Scientists watching Hawaii's Kilauea Volcano for new eruption

Scientists watching Hawaii's Kilauea Volcano for new eruption
A portion of the Halemaumau crater wall of the Kilauea volcano collapsed, impacting the lava lake and triggering a small explosion of spatter and a robust particle-laden plume on May 5, 2015.

Scientists are closely watching a volcano on Hawaii's Big Island for a possible eruption after volatile changes in the level of a lake of lava on its summit and a series of earthquakes, the US Geological Survey said on Monday.

Observers said there was a chance of an eruption in the Southwest Rift Zone of the Kilauea Volcano, one of the most active in the world, accompanied by more earthquakes, according to the USGS Hawaiian Volcano Observatory.

"The overall evolution of unrest in Kilauea's summit area and upper rift zones in the coming weeks to months is uncertain," the Hawaii Volcano Observatory said in a statement.

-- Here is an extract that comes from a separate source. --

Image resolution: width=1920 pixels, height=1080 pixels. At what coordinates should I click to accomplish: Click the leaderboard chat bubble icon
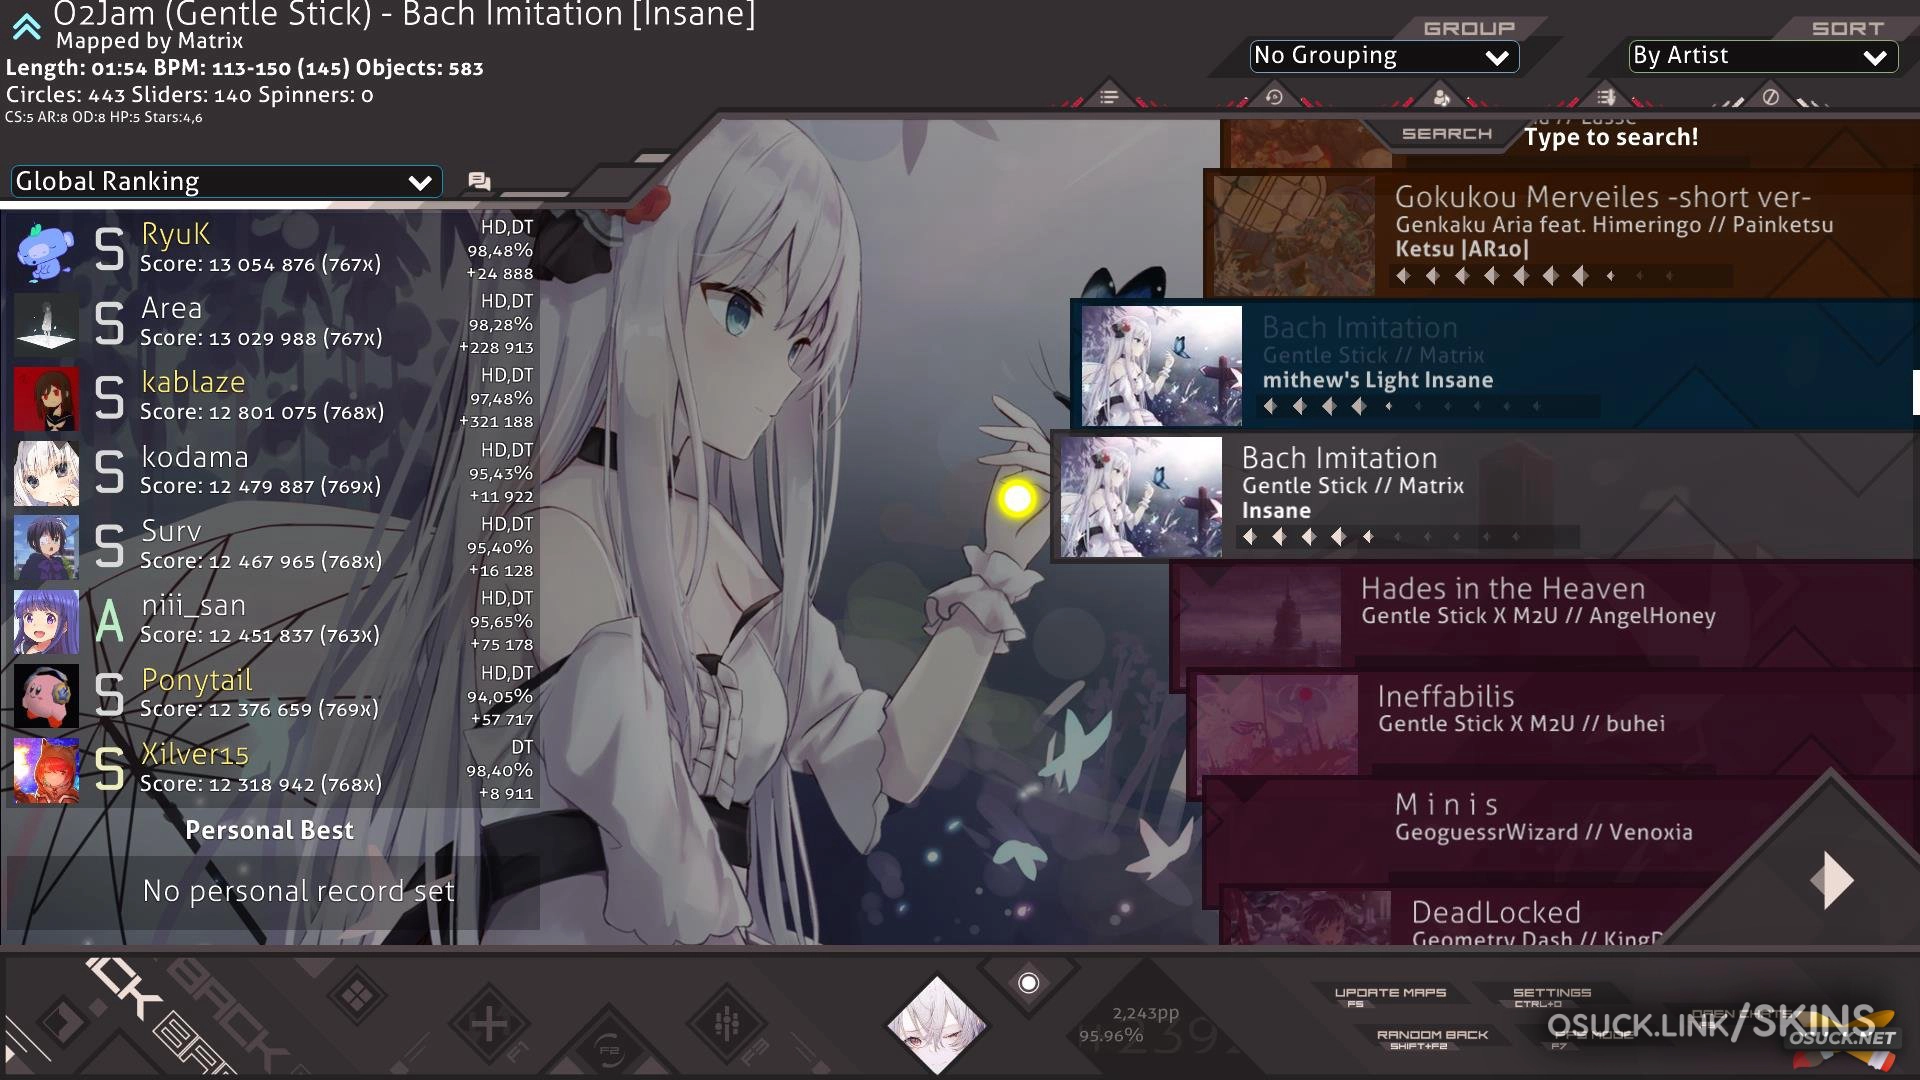click(479, 181)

"The magma storage system within Kilauea is highly pressurized at this time, and future changes in the location of unrest, and the potential for eruption, could unfold quickly (in days to hours)," it said.

An eruption in the Southwest Rift Zone would not pose a risk to people because that side of the volcano is not inhabited.

The lava lake in the Overlook crater reached record heights and overflowed its rim in late April, but by May 9 it began dropping again, and was 200 feet below its rim by Saturday, the Hawaii Volcano Observatory said.

Seismic activity around the Kilauea Volcano had slowed but remained elevated and the lake of lava had sunk over the past several days, observatory said.

Hundreds of smaller earthquakes were also recorded, with as many as 25 per hour shaking the area on Friday.

Last June, fingers of molten rock let loose in the Eastern Rift Zone menaced residents in the town of Pahoa, on the eastern edge of the Big Island. The slow moving trickles of magma destroyed a home and threatened to cut off a main highway before stalling.